Oneway methods are specified by addind the oneway keyword to the AIDL interface definition.
oneway interface IncreaseCounter { void increaseCounter( int diff ); }
Only the entire interface can be oneway and these methods must all have void return value. The stub compiled from oneway AIDL interface does not have return path for remote methods on the service side and does not wait for the method to execute on the client side. The delivery is reliable (no invocations are lost) but the timing is not guaranteed, e.g. two sequential oneway invocations may arrive at the invoked service in different order. Oneway interfaces are therefore more complicated to use (they are also faster and don't block the caller) and are used extensively by the Android framework internally to deliver event notifications.
Click here to download the example program.

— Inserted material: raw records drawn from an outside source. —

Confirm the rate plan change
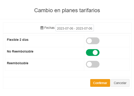 point(100,83)
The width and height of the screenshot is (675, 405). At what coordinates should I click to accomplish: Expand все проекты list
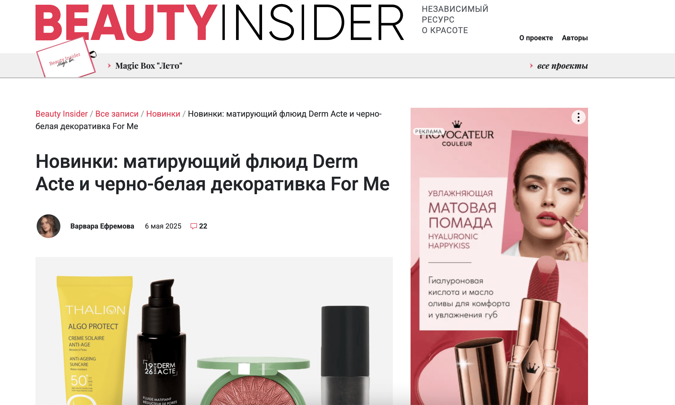click(563, 66)
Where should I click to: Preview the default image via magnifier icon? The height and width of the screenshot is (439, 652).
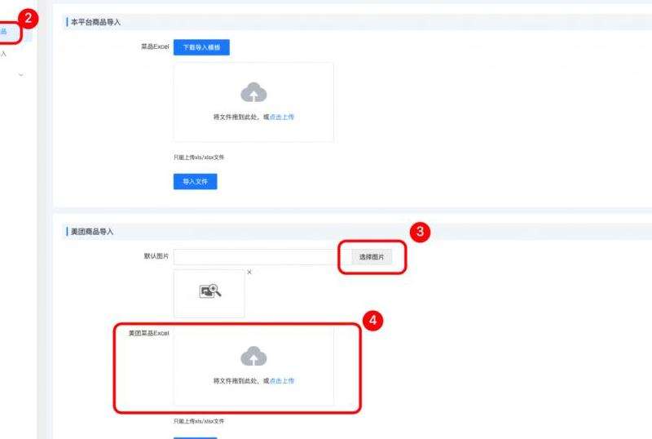(x=209, y=291)
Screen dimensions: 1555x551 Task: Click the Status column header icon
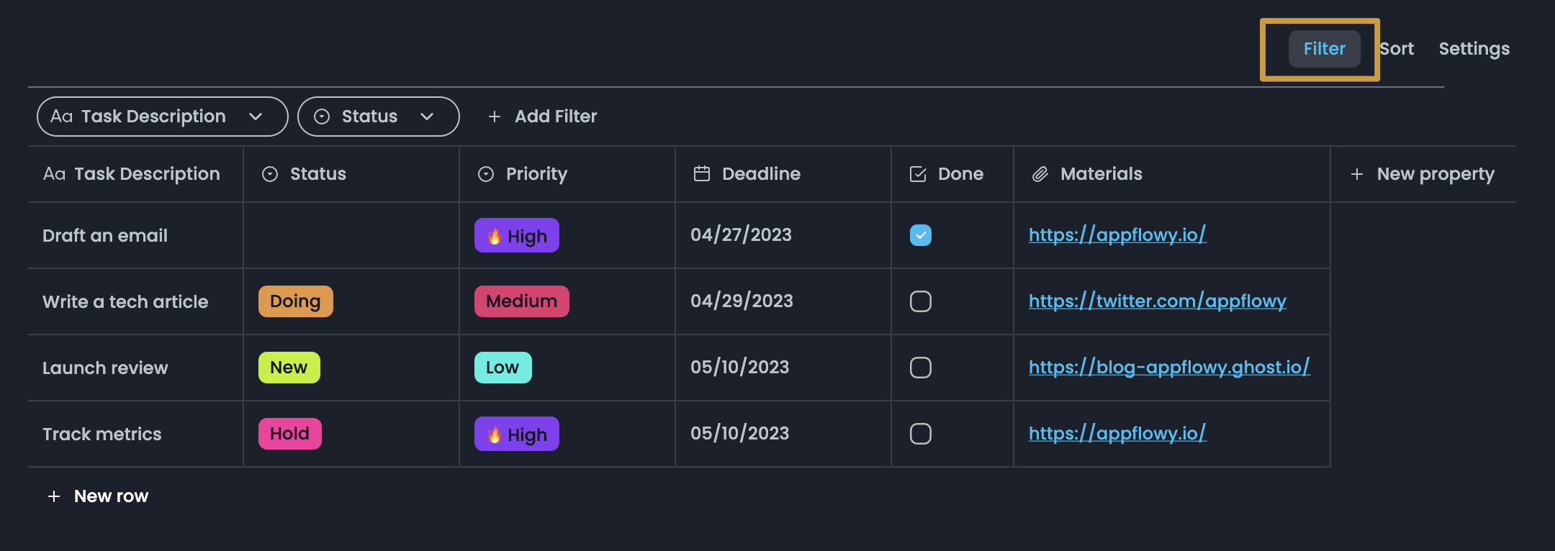[270, 174]
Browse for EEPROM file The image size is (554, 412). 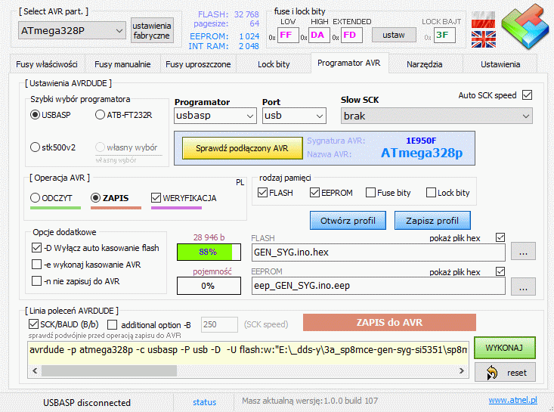(x=523, y=286)
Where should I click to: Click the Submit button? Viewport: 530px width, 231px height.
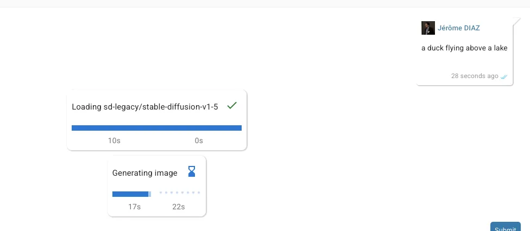tap(506, 227)
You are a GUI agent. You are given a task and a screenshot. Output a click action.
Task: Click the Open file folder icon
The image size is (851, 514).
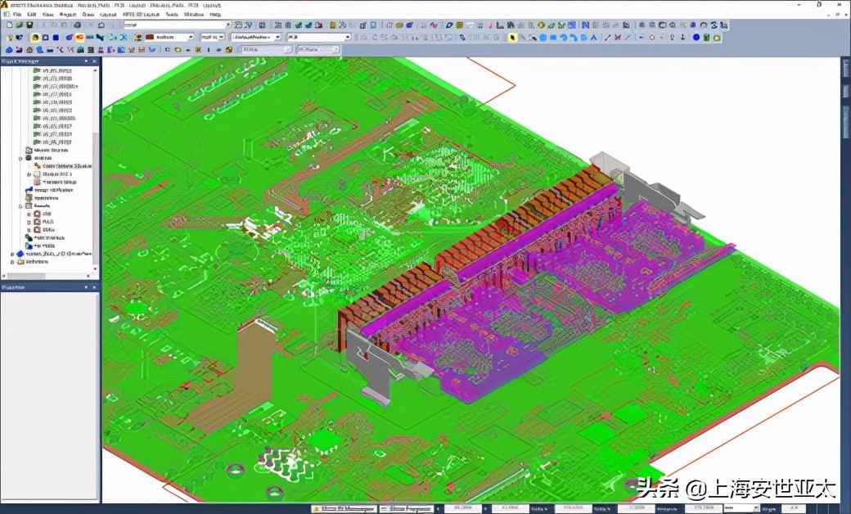click(x=19, y=25)

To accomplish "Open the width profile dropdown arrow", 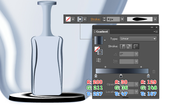I will [x=155, y=19].
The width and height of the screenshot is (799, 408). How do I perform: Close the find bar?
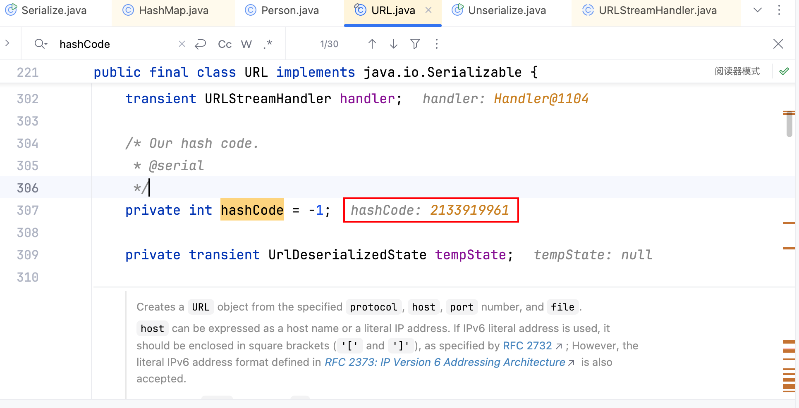(778, 44)
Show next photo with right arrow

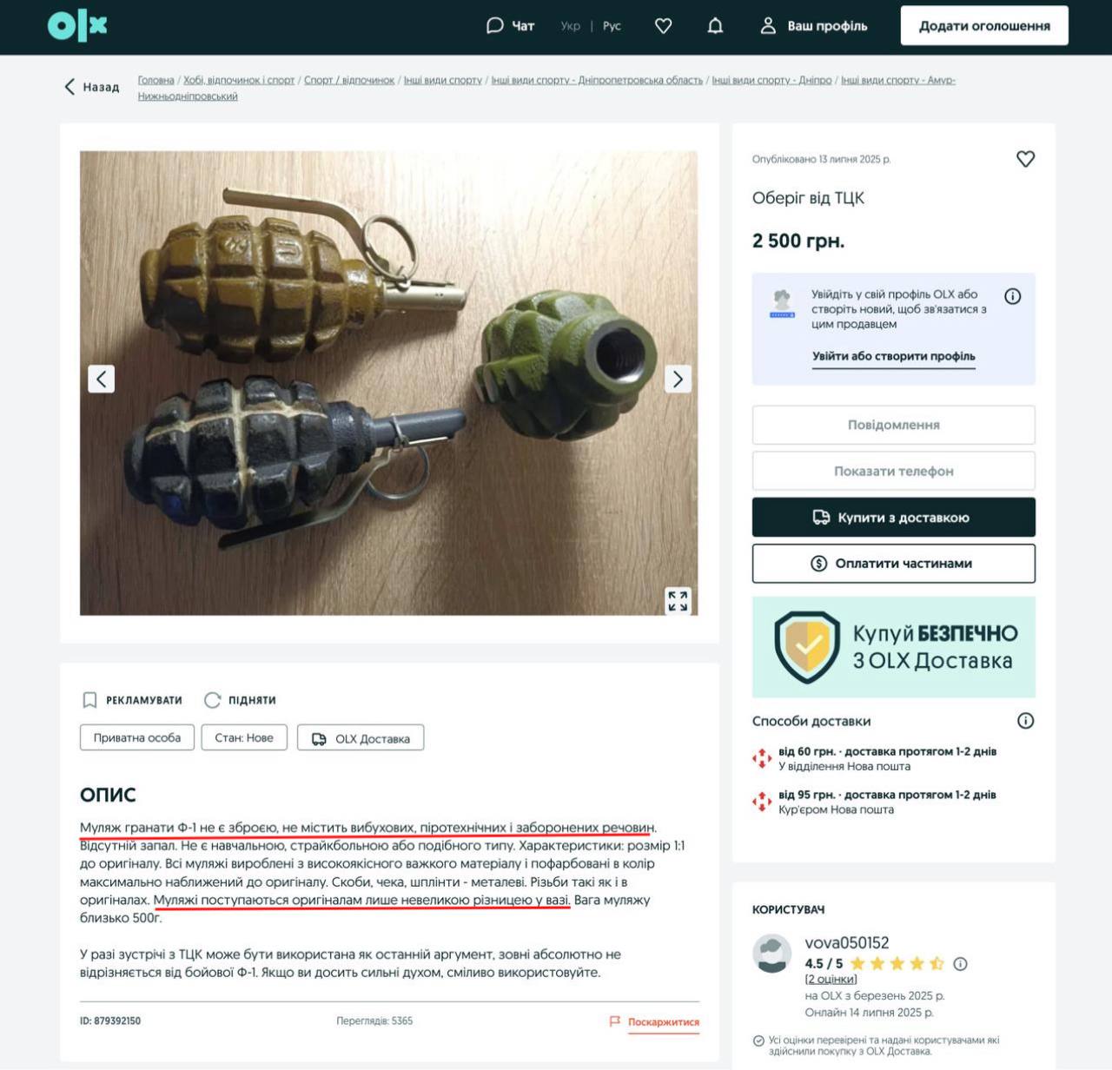(x=678, y=379)
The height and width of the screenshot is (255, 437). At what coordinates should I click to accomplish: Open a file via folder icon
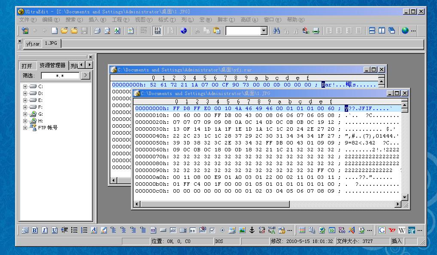[x=64, y=31]
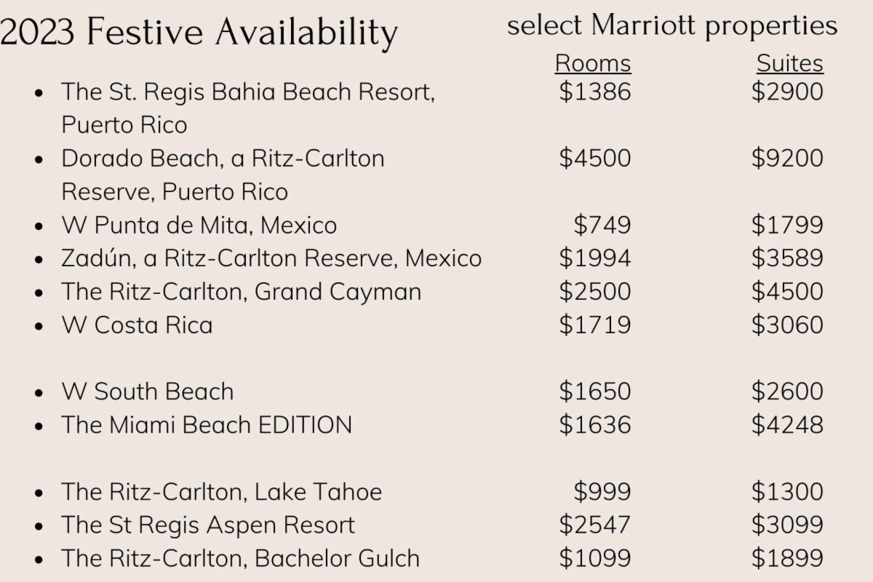
Task: Select the underlined Suites column header
Action: (789, 64)
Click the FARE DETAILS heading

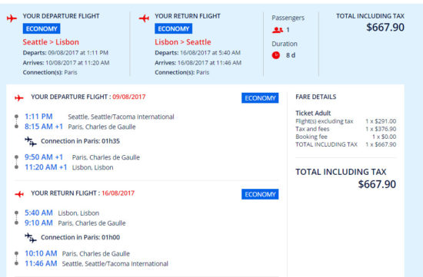point(316,97)
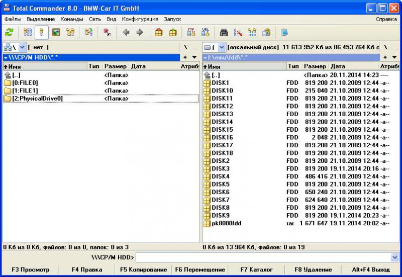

Our primitive example has an Activity and a Service. The service exposes two interfaces: one "normal" (Counter.aidl) and one oneway (increaseCounter.aidl). The interesting bit here is how one service can expose two interfaces. The onBind method checks the Intent used to bind the service and returns different binders based on the Intent. The important point here not to use the Intent extra Bundle to differentiate among interfaces. I did this and I can confirm that even though extras arrive at onBind (the API documentation states the contrary) but the framework gets completely confused and thinks that the service has already been bound with the same Intent (the framework seemingly cannot figure out that the Intent extras were different). In the example program I abused the category field therefore and this works nicely.